* _抜粋_
——
図2A図2Aは、実施の形態に係る制御装置の機能構成を示すブロック図である。
図2B図2Bは、実施の形態に係る制御装置の詳細な機能構成を示すブロック図である。
図3図3は、実施の形態に係る、マイクによる空間の音の取得を示す概念図である。
図4図4は、実施の形態に係る、スピーカにより出力する音の算出方法を示す概念図である。
図5図5は、実施の形態に係る制御装置による変換前の画像を示す概念図である。
図6図6は、実施の形態に係る制御装置による変換後の画像が表示された表示面を視聴位置から見た状態を示す概念図である。
図7図7は、実施の形態に係る制御装置によるカーソルの表示およびスピーカの位置の取得方法を示す模式図である。
図8図8は、実施の形態に係る制御装置により表示されるディレイ及びゲインの調整画像を示す模式図である。
図9図9は、実施の形態に係る制御装置が実行する処理方法を示すフロー図である。
図10図10は、実施の形態に係るカーソルの空間内での位置を算出する第一の方法を示す説明図である。
図11図11は、実施の形態に係るカーソルの空間内での位置を算出する第二の方法を示す説明図である。
図12図12は、実施の形態の変形例に係る仮想スピーカの説明図である。
——
インターフェース要素のレコード
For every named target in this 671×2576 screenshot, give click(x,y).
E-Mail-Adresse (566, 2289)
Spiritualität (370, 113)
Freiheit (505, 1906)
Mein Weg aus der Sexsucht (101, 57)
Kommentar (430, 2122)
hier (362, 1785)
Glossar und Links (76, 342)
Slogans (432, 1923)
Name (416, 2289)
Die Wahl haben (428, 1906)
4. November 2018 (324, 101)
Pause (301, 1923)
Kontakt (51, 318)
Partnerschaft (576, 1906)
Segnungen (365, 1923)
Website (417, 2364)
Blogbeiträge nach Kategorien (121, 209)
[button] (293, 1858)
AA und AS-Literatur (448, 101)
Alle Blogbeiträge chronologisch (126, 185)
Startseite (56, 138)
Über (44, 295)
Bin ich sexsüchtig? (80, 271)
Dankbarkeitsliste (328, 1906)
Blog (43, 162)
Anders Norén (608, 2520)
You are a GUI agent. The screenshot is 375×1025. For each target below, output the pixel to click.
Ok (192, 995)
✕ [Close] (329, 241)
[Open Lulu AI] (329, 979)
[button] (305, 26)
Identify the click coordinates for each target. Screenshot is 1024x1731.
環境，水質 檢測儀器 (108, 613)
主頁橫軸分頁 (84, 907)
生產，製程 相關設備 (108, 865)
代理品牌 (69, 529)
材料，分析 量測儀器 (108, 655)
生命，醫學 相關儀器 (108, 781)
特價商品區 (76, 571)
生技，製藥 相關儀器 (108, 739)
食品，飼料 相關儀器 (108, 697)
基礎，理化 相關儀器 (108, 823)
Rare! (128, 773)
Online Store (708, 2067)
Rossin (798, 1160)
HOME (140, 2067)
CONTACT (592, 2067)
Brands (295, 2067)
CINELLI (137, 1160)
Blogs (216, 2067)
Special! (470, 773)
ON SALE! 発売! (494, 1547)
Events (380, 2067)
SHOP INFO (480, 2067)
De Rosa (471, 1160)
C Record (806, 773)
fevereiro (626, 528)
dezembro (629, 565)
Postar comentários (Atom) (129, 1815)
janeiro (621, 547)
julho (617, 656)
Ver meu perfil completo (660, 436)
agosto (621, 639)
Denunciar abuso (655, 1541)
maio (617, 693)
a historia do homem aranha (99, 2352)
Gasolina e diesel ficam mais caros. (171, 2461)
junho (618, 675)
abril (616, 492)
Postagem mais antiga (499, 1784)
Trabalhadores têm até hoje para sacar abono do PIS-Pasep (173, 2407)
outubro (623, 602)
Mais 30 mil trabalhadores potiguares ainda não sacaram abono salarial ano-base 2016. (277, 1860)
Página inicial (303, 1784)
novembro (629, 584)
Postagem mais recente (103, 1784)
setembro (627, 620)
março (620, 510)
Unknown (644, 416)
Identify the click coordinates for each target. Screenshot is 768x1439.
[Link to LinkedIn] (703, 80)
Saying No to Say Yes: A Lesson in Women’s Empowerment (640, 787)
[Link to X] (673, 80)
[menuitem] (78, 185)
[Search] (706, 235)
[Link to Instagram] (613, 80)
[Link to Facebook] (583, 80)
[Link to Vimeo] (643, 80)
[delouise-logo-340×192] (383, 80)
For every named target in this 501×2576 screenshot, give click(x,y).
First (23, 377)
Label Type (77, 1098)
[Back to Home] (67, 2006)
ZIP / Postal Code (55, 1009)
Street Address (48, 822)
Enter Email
——
* _課題 1_
以下の記述(a)〜(c)がそれぞれ抜粋の内容と一致するかを判定せよ。各判定は「はい」または「いいえ」とし、根拠となる抜粋中の語句をそのまま引用すること。
(a) 図9は、制御装置が実行する処理方法をフロー図として示している。
(b) 図5は、制御装置による変換後の画像を示している。
(c) 図12は、実施の形態の変形例に係る仮想スピーカを説明する図である。
* _課題 2_
抜粋によれば、図8の調整画像で調整される対象は何か。
* _課題 3_
抜粋の中で「概念図」と記述されている図を、図番号ですべて挙げよ。

* _完全な解答 1_
(a) はい:「実施の形態に係る制御装置が実行する処理方法を示すフロー図である」
(b) いいえ:「実施の形態に係る制御装置による変換前の画像を示す概念図である」
(c) はい:「実施の形態の変形例に係る仮想スピーカの説明図である」

* _完全な解答 2_
ディレイ及びゲイン。

* _完全な解答 3_
図3、図4、図5、図6